Transcript and Story Links after the jump . . .
Here are today’s top headlines. GM and Chrysler get new UAW contracts. Honda announces pricing of the Insight. And Chinese automaker Chery announces its forming a luxury brand.
Up next, we’ll be back with the news behind the headlines.
This is Autoline Daily for Wednesday, March 11, 2009. And now, the news.
Yesterday we reported that Ford got a new labor contract with the UAW. Now, GM and Chrysler have one too. But the Detroit Free Press reports that GM’s contract has major differences, notably no mandatory requirement for physical examinations of workers for job placements, and other changes that quote, “better fit the GM/UAW culture.” Ford’s contract was ratified by a nearly 60 percent majority. The GM and Chrysler contracts are expected to be ratified, too.

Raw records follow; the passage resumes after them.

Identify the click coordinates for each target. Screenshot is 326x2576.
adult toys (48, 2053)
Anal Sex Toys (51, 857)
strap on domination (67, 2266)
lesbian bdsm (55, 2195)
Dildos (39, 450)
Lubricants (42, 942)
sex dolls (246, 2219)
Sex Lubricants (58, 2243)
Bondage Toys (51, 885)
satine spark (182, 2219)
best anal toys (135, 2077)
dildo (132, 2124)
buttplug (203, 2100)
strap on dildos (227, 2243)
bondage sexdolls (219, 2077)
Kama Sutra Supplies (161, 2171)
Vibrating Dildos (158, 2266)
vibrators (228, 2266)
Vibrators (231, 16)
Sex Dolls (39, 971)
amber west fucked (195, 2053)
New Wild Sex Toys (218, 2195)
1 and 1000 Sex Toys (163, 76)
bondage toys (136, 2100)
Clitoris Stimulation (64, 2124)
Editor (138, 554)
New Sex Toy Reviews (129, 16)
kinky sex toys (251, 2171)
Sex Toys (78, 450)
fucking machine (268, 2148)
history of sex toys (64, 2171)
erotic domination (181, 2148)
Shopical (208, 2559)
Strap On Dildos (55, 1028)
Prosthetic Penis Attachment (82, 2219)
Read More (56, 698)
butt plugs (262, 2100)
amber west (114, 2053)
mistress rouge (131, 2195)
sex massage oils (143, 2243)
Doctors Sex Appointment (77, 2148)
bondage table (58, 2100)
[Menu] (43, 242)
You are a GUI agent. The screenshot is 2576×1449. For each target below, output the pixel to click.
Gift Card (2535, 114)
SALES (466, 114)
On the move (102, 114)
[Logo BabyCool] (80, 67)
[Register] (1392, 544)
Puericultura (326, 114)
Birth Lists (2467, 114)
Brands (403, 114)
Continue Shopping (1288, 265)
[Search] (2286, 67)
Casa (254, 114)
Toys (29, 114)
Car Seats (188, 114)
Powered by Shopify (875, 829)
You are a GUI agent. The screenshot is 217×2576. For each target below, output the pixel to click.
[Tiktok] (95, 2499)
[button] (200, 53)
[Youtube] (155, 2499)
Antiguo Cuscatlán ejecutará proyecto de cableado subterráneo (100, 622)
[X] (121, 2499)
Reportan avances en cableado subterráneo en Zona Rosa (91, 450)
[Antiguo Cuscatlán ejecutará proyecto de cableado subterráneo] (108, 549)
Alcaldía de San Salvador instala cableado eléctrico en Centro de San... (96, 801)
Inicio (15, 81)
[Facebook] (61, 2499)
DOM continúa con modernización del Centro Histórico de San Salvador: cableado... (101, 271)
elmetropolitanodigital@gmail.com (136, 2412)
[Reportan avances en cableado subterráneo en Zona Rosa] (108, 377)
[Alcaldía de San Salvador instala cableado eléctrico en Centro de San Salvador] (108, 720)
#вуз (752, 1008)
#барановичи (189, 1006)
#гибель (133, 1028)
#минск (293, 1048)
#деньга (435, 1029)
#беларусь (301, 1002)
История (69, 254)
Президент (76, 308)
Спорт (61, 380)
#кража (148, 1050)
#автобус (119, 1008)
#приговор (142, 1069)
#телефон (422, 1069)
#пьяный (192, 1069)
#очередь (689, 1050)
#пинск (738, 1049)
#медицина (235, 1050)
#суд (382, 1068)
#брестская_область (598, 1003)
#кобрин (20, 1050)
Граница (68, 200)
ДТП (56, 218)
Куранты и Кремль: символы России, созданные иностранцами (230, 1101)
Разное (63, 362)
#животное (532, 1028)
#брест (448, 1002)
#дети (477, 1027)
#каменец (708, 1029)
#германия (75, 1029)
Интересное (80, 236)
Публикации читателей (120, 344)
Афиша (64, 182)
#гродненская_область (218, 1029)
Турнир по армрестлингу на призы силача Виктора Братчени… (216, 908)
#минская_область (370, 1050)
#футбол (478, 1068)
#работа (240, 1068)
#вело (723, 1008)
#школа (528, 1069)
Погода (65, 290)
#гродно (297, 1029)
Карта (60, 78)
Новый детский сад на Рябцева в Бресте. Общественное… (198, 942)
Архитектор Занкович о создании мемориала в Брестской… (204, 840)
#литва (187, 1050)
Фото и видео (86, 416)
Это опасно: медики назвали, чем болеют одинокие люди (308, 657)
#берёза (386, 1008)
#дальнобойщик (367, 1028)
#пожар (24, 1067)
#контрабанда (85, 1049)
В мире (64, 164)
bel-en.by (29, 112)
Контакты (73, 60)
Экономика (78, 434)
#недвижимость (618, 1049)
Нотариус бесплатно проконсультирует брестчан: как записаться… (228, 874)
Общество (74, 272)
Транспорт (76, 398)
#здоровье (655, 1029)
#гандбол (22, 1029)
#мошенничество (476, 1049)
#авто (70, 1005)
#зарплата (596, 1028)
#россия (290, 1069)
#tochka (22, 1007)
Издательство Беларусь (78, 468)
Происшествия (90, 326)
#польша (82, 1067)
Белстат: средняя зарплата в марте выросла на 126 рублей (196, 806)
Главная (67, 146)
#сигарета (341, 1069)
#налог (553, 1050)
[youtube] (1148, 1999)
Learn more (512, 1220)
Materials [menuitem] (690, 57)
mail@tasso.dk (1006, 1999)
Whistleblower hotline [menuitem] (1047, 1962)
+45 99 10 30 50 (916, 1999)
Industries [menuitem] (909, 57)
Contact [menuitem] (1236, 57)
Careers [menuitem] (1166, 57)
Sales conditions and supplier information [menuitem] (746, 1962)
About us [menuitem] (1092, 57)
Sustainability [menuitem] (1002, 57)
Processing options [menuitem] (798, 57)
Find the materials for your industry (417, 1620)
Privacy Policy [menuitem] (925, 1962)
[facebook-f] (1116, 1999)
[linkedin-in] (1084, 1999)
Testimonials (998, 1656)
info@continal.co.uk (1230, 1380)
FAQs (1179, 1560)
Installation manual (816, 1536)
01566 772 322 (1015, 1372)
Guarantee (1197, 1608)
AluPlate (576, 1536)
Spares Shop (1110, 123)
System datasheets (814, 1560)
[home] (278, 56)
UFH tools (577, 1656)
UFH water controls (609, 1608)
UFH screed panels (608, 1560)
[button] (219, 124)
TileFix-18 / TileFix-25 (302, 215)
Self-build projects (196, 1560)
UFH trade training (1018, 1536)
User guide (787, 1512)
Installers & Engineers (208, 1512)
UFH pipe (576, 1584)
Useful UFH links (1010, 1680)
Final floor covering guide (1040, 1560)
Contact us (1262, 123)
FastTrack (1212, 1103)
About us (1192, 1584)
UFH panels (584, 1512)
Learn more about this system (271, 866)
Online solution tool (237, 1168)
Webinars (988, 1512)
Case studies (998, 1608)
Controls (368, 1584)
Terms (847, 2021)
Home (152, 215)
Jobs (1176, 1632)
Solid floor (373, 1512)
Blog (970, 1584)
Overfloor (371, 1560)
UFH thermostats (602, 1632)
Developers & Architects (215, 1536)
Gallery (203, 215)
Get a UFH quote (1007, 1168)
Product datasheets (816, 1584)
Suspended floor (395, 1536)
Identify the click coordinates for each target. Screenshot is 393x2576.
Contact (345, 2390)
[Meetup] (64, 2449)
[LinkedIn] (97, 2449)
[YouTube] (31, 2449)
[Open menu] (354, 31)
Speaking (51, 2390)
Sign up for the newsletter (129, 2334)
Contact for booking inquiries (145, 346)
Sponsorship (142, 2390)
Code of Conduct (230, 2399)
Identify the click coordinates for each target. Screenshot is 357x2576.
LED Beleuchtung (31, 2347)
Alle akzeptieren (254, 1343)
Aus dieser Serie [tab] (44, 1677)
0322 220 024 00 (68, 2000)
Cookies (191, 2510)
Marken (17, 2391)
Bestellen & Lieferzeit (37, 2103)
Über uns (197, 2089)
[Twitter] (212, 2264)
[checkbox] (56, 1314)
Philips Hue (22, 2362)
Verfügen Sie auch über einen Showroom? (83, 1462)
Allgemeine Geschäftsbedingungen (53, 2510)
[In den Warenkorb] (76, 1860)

Yesterday we also reported that Visteon was rumored to be ready to file for Chapter 11. Thankfully, it didn’t happen. Instead, the company paid $16 million in interest on bonds and said it was going to continue to try and manage its way through the current crisis. Maybe they can hold on long enough to get some of that government money suppliers are asking for.
Honda announced the price of its new Insight hybrid in the American market, and just as everyone was expecting, it came in at just under twenty grand. $19,800 to be exact. That’s an amazing price, well under the Toyota Prius and Ford Fusion hybrids. But all the more amazing, because, being built in Japan, the yen is about 18 percent stronger against the dollar than it was a year ago, meaning Honda is probably pricing this hybrid at a loss. Of course that’s the base LX. But even the next model up, the EX, starts at $21,300, which is still the least expensive of any hybrid.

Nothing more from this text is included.